Non si chiude il caso sulla morte di Francesco Loverso, il giovane che lo scorso 15 settembre venne ritrovato carbonizzato all’interno di un’auto nel parcheggio della stazione di Sermoneta Scalo. Nei giorni scorsi la madre, ha incontrato il magistrato che coordina l’inchiesta. Sul contenuto del colloquio non sono trapelate informazioni, ma l’attenzione degli investigatori resta alta.
Le indagini, condotte dai carabinieri, proseguono senza escludere alcuna ipotesi. Gli inquirenti stanno cercando di ricostruire con precisione gli ultimi spostamenti del 26enne, a partire dalla sera precedente al ritrovamento. Secondo quanto emerso, il giovane aveva lasciato casa dicendo che avrebbe trascorso la serata in un locale per seguire una partita di calcio. Tuttavia, a quell’appuntamento non sarebbe mai arrivato. Un dettaglio che alimenta dubbi su cosa sia realmente accaduto nelle ore successive.
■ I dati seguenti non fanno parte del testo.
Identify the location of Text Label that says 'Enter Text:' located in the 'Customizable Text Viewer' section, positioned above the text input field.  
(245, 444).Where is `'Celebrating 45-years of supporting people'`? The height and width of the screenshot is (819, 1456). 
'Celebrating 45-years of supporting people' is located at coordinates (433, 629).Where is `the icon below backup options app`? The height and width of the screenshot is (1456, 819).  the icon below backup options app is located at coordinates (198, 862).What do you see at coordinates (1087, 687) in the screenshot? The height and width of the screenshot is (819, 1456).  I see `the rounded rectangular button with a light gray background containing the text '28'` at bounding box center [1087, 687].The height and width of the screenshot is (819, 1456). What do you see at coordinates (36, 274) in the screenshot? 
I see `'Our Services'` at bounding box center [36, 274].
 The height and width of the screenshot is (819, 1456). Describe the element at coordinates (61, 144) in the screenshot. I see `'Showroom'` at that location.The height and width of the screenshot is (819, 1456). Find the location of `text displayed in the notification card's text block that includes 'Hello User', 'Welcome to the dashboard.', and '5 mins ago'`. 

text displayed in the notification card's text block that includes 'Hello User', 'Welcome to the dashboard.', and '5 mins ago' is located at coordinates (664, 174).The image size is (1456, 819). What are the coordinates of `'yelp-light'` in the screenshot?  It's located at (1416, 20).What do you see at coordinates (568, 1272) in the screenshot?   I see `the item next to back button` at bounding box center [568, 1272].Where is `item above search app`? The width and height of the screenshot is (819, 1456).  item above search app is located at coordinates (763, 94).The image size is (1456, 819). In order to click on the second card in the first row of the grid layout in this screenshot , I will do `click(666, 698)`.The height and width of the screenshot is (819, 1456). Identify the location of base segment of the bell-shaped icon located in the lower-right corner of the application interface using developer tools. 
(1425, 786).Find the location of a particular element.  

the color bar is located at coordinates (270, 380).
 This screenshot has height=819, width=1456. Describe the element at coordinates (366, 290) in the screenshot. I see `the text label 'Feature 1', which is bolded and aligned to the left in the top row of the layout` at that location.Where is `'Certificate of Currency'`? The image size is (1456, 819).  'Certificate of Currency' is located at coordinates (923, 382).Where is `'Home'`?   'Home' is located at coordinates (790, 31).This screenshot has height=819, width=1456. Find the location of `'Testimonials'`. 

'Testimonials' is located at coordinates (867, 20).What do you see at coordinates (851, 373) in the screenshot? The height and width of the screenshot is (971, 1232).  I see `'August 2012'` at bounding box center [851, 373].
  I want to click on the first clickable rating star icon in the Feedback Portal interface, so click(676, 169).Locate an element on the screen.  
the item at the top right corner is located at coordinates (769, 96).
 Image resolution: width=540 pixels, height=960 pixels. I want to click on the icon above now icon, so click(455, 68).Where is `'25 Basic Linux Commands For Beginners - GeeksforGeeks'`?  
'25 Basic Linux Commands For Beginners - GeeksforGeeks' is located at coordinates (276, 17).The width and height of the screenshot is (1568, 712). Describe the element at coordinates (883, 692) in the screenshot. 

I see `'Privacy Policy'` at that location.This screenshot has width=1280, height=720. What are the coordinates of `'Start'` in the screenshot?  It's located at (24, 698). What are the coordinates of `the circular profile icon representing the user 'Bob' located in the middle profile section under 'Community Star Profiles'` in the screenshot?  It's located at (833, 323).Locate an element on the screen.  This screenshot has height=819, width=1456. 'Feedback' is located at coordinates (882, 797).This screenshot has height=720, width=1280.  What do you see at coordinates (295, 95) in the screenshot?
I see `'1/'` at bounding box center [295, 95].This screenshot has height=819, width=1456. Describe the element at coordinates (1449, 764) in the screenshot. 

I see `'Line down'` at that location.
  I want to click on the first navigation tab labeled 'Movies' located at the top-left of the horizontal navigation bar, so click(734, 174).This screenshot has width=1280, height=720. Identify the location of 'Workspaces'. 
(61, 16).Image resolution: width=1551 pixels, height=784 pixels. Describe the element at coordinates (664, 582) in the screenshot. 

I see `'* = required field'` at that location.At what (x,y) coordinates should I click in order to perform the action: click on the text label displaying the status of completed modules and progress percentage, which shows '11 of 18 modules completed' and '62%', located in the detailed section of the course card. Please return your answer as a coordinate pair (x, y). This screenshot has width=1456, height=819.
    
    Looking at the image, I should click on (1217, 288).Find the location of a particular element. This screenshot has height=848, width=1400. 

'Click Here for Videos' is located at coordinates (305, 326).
Tra gli elementi ritenuti più rilevanti c’è anche la questione dell’auto. Il ragazzo, inizialmente intenzionato a usare la vettura del padre, avrebbe poi cambiato decisione all’ultimo momento, mettendosi alla guida della Fiat 500 della madre. Una scelta che gli investigatori stanno cercando di comprendere e collocare nel quadro generale della vicenda.